**WORK TO COMPLETE:** Copy the records from the line containing "Open the 小程序模式 mode dropdown" through the line containing "Action: (112, 65)", swapping "mileage" for "odometer" and changing nothing else.

(Text and item location entries)

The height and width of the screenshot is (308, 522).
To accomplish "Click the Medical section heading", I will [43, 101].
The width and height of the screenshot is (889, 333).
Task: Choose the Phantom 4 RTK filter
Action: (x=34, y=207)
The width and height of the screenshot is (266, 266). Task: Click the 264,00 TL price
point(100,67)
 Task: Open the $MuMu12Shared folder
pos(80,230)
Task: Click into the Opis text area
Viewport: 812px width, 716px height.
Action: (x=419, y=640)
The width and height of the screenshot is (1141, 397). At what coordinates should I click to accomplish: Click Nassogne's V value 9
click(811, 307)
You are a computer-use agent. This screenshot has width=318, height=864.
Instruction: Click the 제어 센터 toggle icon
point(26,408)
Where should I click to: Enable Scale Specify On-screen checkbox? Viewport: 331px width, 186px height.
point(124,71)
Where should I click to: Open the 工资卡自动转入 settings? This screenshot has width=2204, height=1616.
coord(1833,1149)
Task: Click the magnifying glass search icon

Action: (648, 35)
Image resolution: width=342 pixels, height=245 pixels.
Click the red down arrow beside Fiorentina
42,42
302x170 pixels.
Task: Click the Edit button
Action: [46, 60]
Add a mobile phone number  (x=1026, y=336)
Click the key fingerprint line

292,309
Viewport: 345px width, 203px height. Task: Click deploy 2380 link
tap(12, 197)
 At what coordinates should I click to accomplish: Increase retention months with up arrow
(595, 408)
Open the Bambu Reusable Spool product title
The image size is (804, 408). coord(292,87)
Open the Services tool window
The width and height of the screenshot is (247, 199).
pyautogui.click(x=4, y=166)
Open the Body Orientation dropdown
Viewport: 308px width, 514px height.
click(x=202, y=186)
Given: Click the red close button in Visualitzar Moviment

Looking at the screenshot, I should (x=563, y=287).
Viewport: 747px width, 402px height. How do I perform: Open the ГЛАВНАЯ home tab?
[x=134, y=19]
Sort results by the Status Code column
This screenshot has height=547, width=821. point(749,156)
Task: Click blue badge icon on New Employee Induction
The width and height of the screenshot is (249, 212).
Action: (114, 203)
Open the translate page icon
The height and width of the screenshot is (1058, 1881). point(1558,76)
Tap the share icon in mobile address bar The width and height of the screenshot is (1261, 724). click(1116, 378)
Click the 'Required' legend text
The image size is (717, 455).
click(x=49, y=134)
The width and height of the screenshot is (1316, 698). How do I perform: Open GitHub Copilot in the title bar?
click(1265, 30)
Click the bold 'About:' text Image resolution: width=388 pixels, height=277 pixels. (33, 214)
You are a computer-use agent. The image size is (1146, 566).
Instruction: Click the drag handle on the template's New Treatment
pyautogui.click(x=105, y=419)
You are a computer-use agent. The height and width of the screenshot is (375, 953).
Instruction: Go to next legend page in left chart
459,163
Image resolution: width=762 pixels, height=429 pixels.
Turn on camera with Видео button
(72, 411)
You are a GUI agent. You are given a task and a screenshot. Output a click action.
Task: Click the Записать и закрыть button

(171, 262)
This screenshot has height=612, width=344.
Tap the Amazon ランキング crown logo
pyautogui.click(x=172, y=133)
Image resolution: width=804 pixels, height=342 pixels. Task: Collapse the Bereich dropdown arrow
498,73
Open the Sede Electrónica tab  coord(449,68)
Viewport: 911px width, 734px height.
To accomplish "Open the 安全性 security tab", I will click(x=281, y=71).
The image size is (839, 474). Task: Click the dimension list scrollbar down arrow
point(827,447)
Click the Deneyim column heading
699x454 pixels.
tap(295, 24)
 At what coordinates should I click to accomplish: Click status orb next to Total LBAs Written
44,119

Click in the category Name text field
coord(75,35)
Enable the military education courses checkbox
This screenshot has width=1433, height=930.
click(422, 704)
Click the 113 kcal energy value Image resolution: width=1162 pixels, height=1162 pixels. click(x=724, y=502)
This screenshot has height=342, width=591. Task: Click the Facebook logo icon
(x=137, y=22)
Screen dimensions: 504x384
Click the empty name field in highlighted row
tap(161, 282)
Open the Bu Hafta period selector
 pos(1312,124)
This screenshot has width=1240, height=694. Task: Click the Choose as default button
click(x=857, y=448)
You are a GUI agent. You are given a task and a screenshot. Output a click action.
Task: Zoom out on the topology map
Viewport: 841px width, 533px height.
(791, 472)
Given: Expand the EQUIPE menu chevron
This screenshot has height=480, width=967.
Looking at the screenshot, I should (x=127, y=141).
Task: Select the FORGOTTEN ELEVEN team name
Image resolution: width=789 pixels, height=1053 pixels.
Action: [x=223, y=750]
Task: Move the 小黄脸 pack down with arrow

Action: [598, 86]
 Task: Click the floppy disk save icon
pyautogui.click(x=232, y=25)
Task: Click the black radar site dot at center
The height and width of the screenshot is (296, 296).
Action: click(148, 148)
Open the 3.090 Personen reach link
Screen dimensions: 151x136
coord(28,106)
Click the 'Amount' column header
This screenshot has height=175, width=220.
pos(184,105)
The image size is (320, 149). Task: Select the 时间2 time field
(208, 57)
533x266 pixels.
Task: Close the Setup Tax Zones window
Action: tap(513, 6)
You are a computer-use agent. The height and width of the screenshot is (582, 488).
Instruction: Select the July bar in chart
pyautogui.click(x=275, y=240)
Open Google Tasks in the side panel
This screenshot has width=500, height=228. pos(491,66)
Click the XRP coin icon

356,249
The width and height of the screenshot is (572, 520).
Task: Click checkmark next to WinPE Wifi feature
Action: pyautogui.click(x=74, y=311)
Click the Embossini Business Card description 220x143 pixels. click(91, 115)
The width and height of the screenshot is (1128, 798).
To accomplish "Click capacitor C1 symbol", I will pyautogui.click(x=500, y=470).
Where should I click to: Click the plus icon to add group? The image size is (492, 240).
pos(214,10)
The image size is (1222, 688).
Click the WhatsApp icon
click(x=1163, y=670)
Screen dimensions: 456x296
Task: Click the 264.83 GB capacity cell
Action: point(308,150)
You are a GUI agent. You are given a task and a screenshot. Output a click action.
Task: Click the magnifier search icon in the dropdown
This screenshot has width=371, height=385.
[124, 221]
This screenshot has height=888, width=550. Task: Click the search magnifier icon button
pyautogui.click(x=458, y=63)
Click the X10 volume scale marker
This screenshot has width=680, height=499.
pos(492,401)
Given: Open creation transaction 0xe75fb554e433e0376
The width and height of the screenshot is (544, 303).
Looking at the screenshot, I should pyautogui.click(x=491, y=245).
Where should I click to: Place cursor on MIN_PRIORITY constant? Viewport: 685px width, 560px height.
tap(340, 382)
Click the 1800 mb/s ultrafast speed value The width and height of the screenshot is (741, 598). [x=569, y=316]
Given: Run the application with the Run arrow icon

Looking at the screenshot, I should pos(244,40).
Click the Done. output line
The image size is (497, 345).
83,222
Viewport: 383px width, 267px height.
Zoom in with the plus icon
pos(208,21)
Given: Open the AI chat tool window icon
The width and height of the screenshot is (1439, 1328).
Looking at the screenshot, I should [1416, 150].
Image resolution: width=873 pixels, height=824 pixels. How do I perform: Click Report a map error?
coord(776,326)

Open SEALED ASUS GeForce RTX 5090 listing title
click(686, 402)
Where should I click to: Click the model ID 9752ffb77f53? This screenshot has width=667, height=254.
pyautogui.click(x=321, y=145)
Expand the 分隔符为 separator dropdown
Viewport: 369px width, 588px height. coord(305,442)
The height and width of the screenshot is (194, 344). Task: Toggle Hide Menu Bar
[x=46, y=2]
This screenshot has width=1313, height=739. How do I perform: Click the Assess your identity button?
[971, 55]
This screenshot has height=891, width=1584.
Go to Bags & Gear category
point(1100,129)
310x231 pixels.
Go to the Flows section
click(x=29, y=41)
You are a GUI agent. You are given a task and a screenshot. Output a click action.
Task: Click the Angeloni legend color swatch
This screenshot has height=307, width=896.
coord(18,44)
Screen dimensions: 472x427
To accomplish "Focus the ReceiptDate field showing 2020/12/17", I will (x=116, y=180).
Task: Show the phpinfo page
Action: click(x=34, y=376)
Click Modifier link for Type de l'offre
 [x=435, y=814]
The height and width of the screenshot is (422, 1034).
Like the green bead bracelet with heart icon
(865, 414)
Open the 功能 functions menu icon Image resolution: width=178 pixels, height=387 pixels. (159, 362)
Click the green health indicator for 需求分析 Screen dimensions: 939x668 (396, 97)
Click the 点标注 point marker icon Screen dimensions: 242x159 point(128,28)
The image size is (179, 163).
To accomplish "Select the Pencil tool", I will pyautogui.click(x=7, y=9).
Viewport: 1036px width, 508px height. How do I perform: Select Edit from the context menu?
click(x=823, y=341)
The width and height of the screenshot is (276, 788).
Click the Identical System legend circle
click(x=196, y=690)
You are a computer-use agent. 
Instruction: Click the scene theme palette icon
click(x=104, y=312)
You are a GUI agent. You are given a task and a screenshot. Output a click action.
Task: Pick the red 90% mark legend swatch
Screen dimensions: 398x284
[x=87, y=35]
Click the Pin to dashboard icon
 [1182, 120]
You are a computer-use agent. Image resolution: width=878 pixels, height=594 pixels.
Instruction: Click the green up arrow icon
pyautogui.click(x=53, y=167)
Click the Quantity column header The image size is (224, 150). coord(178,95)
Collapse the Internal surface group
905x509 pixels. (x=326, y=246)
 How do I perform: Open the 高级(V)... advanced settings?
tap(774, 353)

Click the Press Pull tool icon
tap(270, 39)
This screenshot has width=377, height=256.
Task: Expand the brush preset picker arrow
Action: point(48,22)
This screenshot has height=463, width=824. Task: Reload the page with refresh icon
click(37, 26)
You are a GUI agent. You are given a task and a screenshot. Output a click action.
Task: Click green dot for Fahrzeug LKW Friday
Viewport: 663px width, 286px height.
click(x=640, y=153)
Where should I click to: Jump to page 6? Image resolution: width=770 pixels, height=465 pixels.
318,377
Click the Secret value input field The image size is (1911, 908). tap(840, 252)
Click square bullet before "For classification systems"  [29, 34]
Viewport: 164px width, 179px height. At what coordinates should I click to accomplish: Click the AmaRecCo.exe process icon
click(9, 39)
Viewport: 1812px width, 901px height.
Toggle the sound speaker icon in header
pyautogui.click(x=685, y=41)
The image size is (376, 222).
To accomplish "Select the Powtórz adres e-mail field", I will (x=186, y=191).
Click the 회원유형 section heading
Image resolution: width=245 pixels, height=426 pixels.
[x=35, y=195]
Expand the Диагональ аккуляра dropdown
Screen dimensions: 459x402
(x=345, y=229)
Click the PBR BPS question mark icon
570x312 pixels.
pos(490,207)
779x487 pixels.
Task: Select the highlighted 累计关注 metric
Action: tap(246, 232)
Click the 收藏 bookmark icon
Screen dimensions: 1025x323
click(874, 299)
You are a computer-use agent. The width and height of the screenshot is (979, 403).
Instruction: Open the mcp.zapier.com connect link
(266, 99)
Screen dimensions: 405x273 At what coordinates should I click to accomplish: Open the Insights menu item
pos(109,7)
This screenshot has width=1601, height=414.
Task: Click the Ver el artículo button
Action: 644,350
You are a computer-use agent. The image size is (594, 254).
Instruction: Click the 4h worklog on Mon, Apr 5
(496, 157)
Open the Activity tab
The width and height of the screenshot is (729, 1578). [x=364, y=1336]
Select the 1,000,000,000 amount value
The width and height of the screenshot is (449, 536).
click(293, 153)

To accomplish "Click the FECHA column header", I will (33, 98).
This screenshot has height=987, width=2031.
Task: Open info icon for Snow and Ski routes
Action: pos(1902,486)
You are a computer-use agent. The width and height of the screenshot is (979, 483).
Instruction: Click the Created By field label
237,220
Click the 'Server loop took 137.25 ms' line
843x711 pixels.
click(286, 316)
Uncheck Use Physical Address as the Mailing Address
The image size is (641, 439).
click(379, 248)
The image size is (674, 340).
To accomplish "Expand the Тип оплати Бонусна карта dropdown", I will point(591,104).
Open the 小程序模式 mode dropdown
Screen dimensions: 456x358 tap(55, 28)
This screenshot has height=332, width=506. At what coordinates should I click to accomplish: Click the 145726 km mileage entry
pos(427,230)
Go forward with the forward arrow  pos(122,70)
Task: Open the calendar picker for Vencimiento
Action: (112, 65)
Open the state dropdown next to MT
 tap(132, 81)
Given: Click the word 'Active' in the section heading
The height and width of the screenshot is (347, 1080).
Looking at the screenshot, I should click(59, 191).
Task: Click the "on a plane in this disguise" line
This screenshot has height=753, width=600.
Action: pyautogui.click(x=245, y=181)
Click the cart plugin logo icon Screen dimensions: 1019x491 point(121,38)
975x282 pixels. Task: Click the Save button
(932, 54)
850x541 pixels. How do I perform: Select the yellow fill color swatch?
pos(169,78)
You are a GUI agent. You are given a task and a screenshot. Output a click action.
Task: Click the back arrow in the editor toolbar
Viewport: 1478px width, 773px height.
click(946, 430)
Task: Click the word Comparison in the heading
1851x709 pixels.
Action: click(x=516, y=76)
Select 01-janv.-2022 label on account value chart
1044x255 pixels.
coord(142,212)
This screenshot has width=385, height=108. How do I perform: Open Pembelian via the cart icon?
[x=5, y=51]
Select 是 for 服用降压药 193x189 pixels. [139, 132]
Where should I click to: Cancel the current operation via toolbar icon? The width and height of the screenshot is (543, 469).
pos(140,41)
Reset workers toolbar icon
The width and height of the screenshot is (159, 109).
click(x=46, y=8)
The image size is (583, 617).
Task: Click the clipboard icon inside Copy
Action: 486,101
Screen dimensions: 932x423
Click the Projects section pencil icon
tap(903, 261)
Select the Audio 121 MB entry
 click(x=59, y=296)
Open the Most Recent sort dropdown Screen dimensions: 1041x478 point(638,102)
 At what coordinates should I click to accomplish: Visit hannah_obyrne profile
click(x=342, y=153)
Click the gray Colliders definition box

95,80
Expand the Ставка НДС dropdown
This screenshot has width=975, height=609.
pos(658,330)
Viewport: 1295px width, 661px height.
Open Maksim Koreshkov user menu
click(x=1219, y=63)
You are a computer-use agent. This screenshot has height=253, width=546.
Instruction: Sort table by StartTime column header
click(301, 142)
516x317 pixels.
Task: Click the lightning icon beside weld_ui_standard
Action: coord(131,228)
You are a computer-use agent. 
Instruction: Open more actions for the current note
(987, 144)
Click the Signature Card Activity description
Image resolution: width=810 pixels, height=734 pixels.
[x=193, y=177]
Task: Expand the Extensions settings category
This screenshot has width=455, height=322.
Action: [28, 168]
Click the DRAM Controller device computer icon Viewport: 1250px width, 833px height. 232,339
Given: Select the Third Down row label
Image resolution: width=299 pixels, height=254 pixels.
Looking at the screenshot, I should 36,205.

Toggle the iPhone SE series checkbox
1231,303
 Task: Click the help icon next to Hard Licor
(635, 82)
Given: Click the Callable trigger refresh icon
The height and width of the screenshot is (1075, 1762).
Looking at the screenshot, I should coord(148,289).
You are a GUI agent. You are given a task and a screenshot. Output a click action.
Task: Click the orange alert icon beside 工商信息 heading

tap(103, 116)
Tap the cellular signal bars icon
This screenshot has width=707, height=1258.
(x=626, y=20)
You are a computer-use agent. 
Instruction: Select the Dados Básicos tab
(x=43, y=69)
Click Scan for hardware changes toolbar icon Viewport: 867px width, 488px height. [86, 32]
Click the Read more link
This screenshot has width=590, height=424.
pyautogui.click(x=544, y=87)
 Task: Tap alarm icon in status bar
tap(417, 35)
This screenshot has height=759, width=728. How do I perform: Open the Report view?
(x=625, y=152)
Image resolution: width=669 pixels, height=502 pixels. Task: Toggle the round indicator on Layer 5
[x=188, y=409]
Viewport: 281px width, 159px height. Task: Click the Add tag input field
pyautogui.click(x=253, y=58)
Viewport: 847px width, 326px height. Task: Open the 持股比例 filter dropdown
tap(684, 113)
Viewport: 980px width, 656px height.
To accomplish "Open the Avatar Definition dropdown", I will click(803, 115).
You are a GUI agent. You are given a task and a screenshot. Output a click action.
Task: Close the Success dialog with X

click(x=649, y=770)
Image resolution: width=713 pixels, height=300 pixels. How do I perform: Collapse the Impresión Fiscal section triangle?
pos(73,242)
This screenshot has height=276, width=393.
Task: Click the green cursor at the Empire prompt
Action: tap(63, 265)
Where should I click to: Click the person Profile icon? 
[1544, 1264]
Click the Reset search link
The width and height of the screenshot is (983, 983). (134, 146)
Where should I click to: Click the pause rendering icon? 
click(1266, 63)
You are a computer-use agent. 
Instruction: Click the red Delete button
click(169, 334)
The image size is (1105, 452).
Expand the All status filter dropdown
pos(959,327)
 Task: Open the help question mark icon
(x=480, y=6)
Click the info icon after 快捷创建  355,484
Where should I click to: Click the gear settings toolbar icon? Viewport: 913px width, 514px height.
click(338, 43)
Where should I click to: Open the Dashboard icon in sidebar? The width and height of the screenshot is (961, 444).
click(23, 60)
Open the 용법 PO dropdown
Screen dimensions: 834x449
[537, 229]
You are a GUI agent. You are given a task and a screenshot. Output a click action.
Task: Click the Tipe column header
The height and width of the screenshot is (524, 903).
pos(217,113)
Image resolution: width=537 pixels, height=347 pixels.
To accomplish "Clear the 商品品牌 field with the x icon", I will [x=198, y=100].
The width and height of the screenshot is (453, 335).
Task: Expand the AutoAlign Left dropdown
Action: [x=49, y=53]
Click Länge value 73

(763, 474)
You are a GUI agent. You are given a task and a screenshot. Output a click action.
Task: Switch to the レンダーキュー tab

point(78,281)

**PROBLEM SOLUTION:**
Open the 小程序模式 mode dropdown
Screen dimensions: 456x358 tap(55, 28)
This screenshot has height=332, width=506. At what coordinates should I click to accomplish: Click the 145726 km odometer entry
pos(427,230)
Go forward with the forward arrow  pos(122,70)
Task: Open the calendar picker for Vencimiento
Action: (112, 65)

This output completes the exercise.